What to do: An exact transcription of each entry below is required, without any pictures.

Record excerpts:

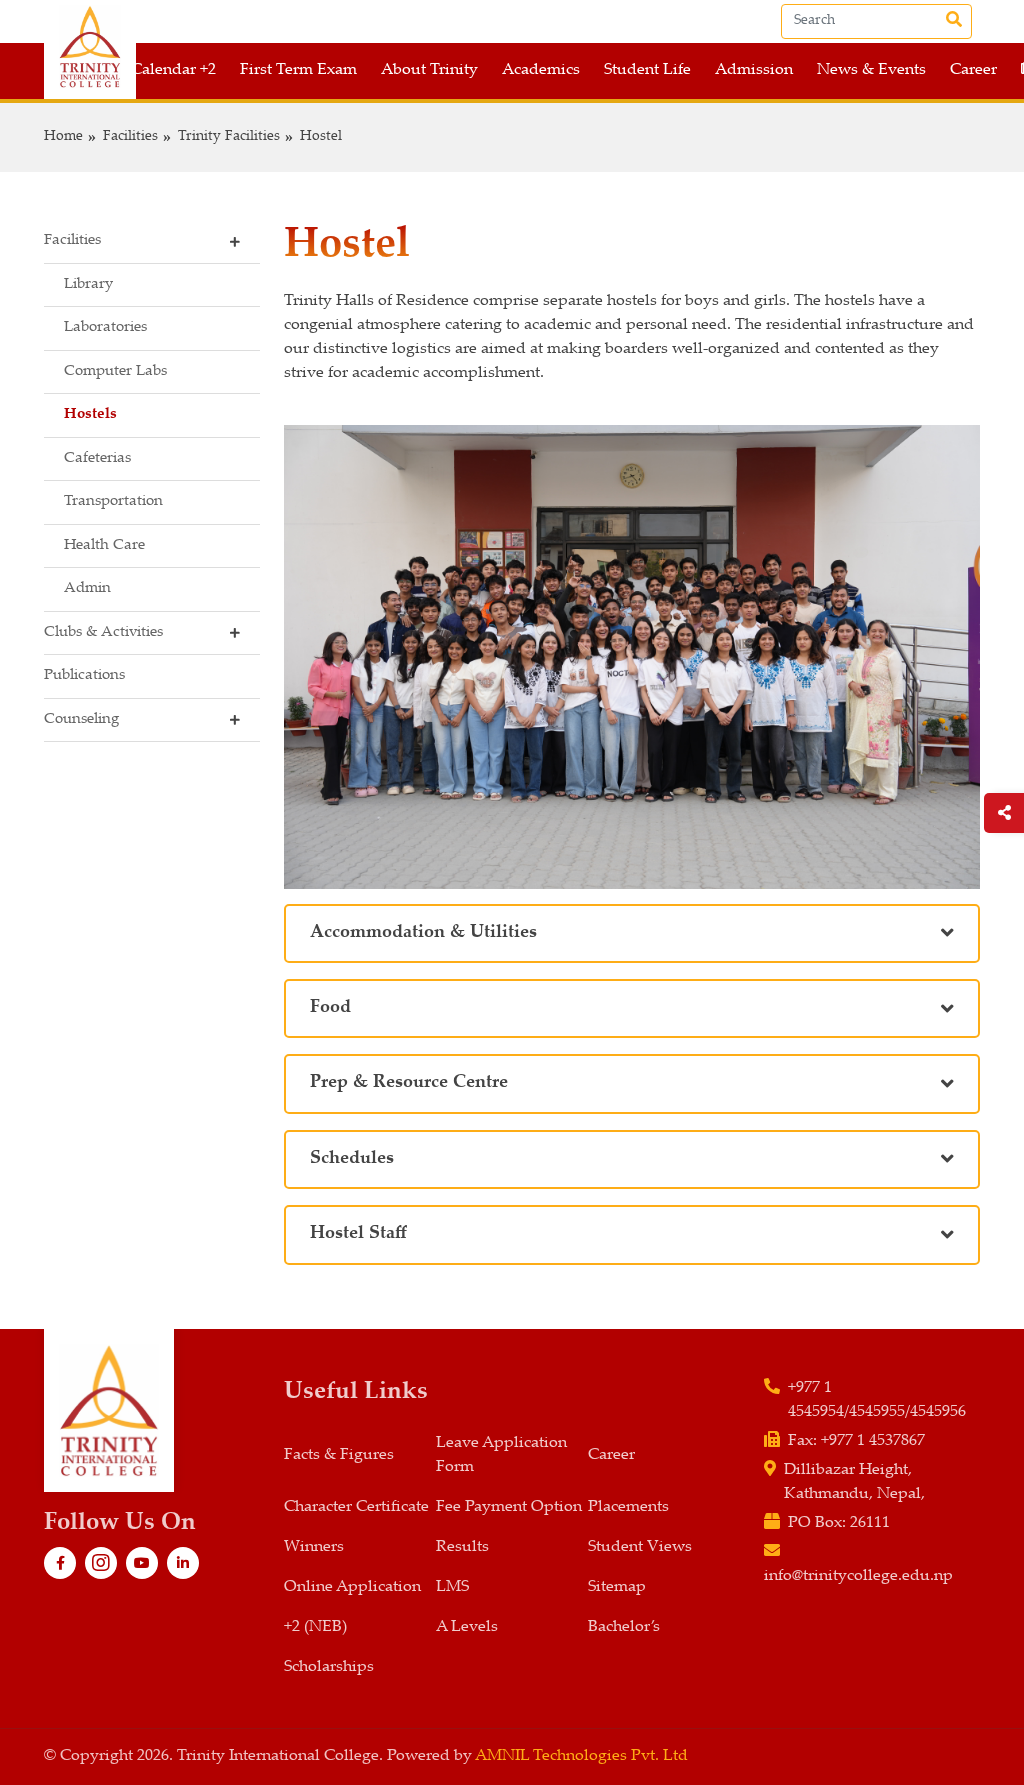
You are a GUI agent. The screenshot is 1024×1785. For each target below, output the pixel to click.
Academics (541, 70)
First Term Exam (298, 70)
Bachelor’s (624, 1627)
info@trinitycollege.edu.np (858, 1576)
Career (973, 70)
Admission (754, 70)
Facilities (130, 137)
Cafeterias (97, 458)
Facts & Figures (339, 1455)
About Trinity (429, 70)
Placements (628, 1507)
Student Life (647, 70)
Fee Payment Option (509, 1507)
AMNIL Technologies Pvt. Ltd (581, 1756)
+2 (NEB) (315, 1627)
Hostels (90, 414)
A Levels (467, 1627)
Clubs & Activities (103, 632)
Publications (84, 675)
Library (88, 284)
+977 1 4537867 (873, 1441)
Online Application (352, 1587)
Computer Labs (115, 371)
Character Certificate (356, 1507)
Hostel (321, 137)
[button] (152, 242)
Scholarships (329, 1667)
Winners (314, 1547)
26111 (870, 1523)
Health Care (104, 545)
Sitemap (617, 1587)
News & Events (871, 70)
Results (462, 1547)
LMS (452, 1587)
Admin (87, 588)
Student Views (640, 1547)
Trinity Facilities (229, 137)
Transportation (113, 501)
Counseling (81, 719)
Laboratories (105, 327)
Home (63, 137)
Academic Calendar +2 (136, 70)
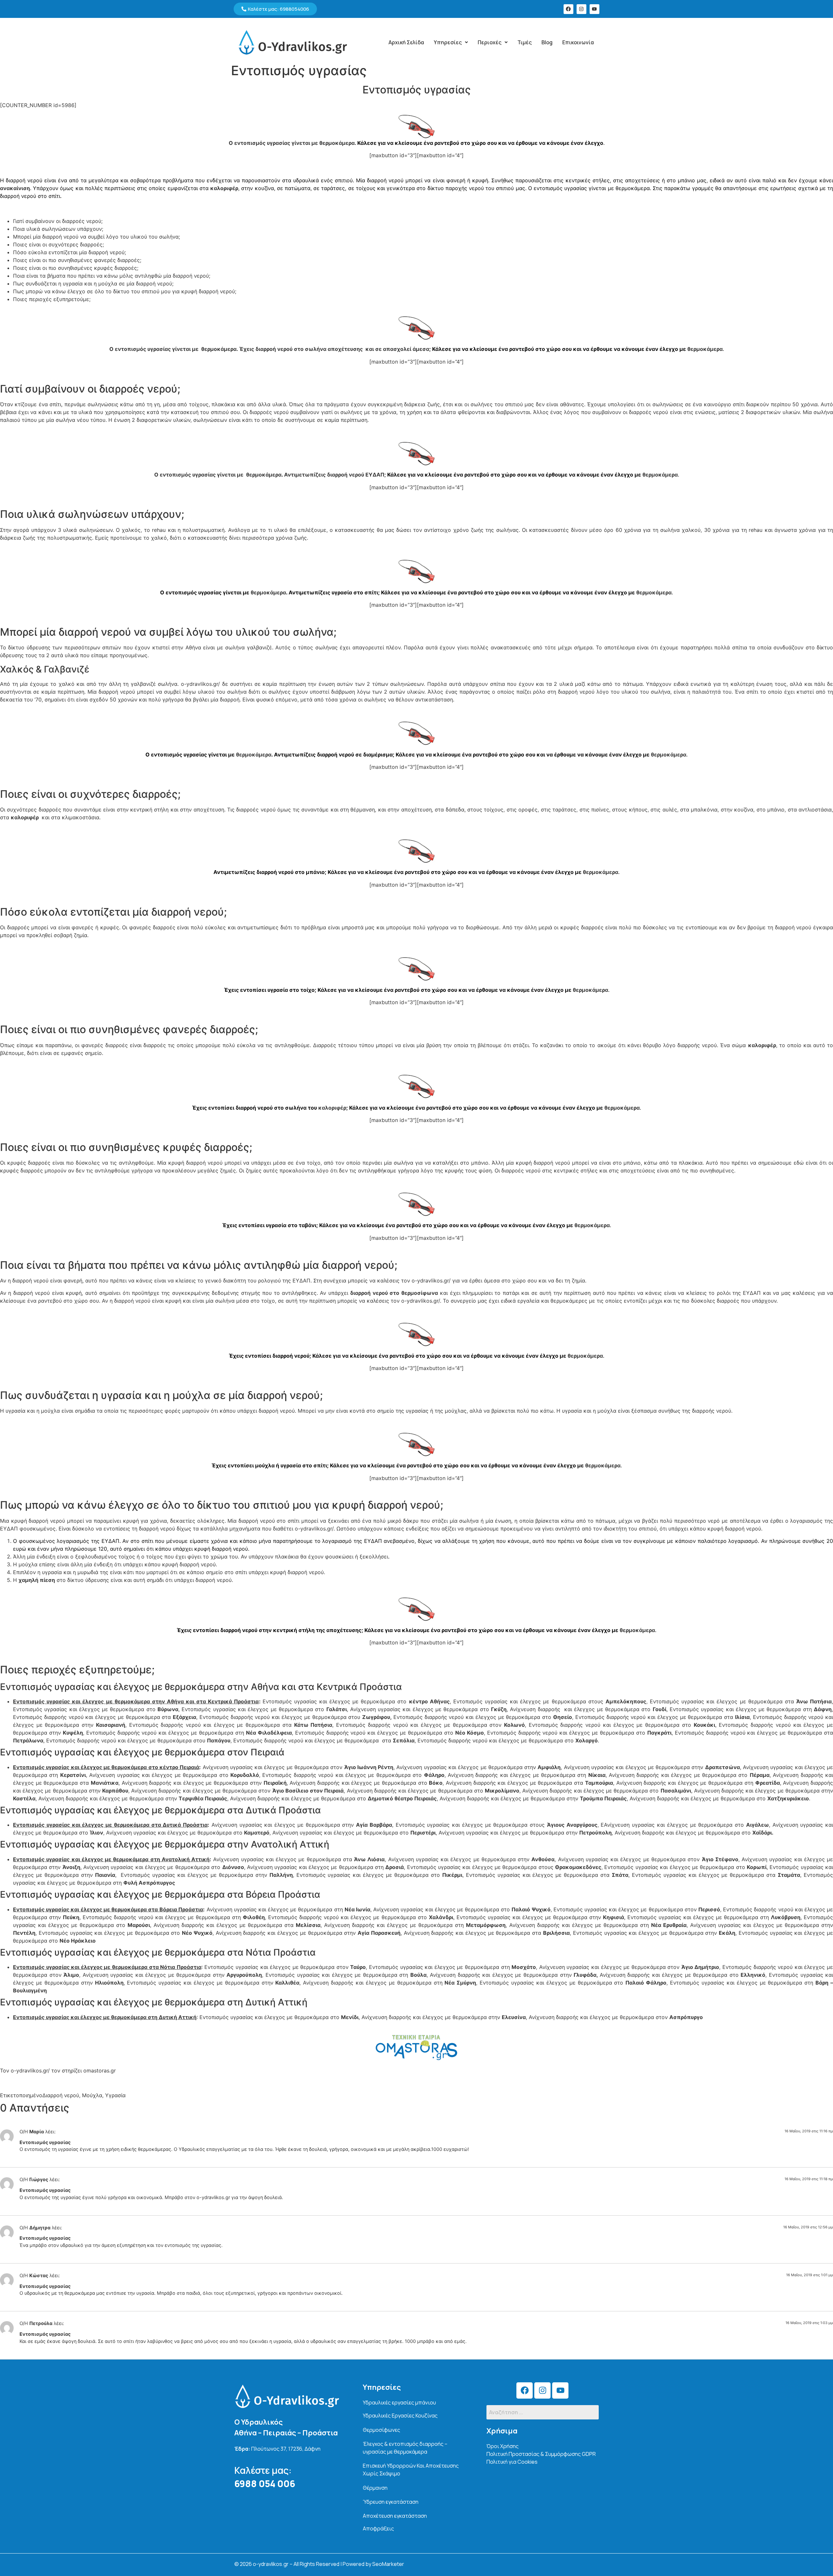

Exercise solution:
You are a GUI agent. The screenshot is 1024×1785. For each target below, output the pixel to click.
Academics (541, 70)
First Term Exam (298, 70)
Bachelor’s (624, 1627)
info@trinitycollege.edu.np (858, 1576)
Career (973, 70)
Admission (754, 70)
Facilities (130, 137)
Cafeterias (97, 458)
Facts & Figures (339, 1455)
About Trinity (429, 70)
Placements (628, 1507)
Student Life (647, 70)
Fee Payment Option (509, 1507)
AMNIL Technologies Pvt. Ltd (581, 1756)
+2 (NEB) (315, 1627)
Hostels (90, 414)
A Levels (467, 1627)
Clubs & Activities (103, 632)
Publications (84, 675)
Library (88, 284)
+977 1 4537867 (873, 1441)
Online Application (352, 1587)
Computer Labs (115, 371)
Character Certificate (356, 1507)
Hostel (321, 137)
[button] (152, 242)
Scholarships (329, 1667)
Winners (314, 1547)
26111 (870, 1523)
Health Care (104, 545)
Sitemap (617, 1587)
News & Events (871, 70)
Results (462, 1547)
LMS (452, 1587)
Admin (87, 588)
Student Views (640, 1547)
Trinity Facilities (229, 137)
Transportation (113, 501)
Counseling (81, 719)
Laboratories (105, 327)
Home (63, 137)
Academic Calendar +2 (136, 70)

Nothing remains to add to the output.